Abstract

Large aneurysm diameter represents a well known predictor of late complications after endovascular aneurysm repair (EVAR). However, the role of the thrombus free lumen inside the abdominal aortic aneurysm (AAA) sac is not clear. It was hypothesised that greater luminal volume represents a relevant risk factor for late complications after EVAR. A retrospective cohort analysis was performed including all patients undergoing EVAR from 2005 to 2016at a tertiary referral institution. Pre-operative AAA lumen volume was measured in centre lumen line reconstructions and patients were stratified into quartiles according to luminal volume. The primary endpoint was freedom from AAA related complications.
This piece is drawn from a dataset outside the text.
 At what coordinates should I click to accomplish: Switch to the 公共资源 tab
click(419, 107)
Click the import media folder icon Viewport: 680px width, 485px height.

Secondary endpoints were freedom from neck events (type 1A endoleak, migration>5mm or any pre-emptive neck related intervention), iliac related events (type 1B endoleak or pre-emptive iliac related intervention), and overall survival. Four hundred and four patients were included: 101 in the first quartile (Q1; <61cm3). Patients with higher luminal volumes had wider, shorter, and more angulated proximal necks. There were more ruptured AAAs, more aorto-uni-iliac implanted devices and patients outside neck instructions for use in the 4th quartile. Five year freedom from AAA related complications was 79%, 66%, 58% and 56%, respectively (p=.007). At five years, freedom from neck related events was 86%, 84%, 73%, and 71%, respectively, for the four groups (p=.009), and freedom from iliac related events was 96%, 91%, 88%, and 88%, respectively (p=.335). On multivariable analysis, luminal volume was an independent predictor of late complications (Q4 vs. Q1 - hazard ratio: 1.91, 95% confidence interval 1.01-3.6, p=.046). Overall survival at five years was not affected by lumen volume (p=.75). AAA luminal volume represents an important risk factor for AAA related complications. This information may be considered when deciding tailoring surveillance protocols after EVAR. However, larger studies are needed to validate this hypothesis.